### Activity
Among the entries that follow, some lines contain the word "under". Show all of them.

Data entries:
◆ ◆ ◆ ◆ ◆

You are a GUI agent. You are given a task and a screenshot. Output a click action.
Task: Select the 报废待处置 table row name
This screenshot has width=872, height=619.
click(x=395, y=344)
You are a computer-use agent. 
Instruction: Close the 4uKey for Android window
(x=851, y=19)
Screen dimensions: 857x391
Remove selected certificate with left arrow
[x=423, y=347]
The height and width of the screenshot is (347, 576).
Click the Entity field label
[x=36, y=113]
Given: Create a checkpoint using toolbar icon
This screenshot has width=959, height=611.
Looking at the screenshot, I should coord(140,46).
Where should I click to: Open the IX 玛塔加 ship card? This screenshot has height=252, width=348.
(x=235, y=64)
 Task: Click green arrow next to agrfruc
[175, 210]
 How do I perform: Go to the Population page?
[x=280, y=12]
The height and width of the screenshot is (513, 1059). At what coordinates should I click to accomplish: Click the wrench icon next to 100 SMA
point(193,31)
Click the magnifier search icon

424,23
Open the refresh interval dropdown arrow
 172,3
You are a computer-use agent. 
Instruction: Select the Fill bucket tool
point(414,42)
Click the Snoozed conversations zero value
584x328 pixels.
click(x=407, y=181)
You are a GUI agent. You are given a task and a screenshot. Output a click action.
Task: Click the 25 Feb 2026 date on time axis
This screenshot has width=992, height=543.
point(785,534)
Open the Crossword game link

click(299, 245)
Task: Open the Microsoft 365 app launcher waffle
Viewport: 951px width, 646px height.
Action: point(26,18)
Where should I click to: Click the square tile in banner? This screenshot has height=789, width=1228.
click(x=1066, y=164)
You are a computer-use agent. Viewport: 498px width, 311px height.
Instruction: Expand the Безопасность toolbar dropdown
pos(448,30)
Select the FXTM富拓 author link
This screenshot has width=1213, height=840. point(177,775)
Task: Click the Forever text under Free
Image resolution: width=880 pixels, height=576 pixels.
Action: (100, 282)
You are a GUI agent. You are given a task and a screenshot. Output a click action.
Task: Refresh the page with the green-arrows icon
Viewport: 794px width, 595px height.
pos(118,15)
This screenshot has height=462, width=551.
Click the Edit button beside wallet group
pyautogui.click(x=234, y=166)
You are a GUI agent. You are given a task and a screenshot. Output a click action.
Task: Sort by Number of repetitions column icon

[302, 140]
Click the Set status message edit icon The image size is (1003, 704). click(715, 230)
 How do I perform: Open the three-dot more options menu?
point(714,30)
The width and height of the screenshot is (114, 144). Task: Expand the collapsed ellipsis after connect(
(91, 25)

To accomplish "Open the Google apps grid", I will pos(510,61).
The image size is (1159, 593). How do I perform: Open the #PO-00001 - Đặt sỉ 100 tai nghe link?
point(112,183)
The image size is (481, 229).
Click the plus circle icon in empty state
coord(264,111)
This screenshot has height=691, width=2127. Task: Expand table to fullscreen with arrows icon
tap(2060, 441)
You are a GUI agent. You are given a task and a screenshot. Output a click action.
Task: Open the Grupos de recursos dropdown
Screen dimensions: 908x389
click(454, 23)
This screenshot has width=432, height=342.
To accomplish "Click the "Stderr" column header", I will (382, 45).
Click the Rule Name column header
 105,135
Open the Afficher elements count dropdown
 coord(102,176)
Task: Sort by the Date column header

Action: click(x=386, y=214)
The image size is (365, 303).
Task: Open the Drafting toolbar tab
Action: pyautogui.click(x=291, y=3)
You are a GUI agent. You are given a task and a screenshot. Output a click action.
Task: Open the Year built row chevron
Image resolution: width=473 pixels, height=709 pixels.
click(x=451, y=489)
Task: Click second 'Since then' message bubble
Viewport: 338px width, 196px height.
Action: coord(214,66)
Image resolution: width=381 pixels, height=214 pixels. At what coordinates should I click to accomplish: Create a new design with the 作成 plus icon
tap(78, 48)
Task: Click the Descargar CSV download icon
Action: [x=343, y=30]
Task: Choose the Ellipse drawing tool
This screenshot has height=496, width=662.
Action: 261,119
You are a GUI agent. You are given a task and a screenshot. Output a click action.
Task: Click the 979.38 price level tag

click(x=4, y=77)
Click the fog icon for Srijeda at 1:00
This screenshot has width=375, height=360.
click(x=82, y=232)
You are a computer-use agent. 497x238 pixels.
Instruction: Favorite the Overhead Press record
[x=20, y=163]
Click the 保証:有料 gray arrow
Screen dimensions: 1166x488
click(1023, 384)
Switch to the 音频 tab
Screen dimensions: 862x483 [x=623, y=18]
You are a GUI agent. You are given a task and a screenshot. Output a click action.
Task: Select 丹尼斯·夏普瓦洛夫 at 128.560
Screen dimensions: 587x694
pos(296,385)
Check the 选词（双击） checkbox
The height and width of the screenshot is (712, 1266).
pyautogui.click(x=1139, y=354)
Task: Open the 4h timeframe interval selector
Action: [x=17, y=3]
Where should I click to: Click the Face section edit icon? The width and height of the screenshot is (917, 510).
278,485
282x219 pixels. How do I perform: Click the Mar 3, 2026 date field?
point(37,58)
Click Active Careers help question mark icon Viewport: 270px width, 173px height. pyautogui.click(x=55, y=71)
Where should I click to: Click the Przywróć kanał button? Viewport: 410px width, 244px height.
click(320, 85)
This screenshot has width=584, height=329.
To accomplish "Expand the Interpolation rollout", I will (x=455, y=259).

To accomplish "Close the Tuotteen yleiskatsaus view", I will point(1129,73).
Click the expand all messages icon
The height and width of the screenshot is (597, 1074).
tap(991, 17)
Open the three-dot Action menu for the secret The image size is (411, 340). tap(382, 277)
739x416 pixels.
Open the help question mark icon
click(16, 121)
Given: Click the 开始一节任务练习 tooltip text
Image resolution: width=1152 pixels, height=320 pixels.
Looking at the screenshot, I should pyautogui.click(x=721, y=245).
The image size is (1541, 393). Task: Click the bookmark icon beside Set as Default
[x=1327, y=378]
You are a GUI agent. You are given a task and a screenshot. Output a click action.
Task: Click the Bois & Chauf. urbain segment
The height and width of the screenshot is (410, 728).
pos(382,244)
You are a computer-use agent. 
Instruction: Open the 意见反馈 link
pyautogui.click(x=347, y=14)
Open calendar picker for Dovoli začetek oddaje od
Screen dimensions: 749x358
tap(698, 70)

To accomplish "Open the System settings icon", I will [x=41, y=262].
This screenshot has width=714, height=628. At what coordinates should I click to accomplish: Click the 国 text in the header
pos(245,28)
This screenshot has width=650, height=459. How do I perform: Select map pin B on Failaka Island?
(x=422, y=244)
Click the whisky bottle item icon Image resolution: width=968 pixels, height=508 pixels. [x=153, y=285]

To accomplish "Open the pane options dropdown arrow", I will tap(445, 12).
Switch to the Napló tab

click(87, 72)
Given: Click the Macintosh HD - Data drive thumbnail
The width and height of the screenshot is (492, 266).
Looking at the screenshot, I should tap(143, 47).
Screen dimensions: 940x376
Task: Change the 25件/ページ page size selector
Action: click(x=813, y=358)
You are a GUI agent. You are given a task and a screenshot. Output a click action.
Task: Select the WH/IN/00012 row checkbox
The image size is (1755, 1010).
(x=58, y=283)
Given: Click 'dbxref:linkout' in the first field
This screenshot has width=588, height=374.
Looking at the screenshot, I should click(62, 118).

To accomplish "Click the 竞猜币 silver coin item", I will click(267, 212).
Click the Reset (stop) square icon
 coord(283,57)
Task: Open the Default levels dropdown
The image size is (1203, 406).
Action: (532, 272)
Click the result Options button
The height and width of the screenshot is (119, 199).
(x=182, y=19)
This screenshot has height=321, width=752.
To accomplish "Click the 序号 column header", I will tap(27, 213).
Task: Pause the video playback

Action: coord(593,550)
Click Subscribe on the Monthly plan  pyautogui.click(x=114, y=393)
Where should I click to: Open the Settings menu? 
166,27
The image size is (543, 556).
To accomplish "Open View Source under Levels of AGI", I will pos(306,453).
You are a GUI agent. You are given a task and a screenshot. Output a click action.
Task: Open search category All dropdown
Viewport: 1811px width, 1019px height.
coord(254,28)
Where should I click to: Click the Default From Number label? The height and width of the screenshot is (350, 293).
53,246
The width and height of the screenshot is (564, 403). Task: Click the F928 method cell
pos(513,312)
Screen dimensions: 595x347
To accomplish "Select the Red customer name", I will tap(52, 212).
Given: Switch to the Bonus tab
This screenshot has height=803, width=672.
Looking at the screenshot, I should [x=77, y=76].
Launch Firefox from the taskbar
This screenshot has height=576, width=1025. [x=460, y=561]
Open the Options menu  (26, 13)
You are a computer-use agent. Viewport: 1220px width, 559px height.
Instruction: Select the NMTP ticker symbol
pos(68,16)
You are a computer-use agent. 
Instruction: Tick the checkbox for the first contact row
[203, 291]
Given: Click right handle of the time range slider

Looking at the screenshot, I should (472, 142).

◆ ◆ ◆ ◆ ◆

### Solution to this task
Task: Click the Forever text under Free
To accomplish "Open View Source under Levels of AGI", I will pos(306,453).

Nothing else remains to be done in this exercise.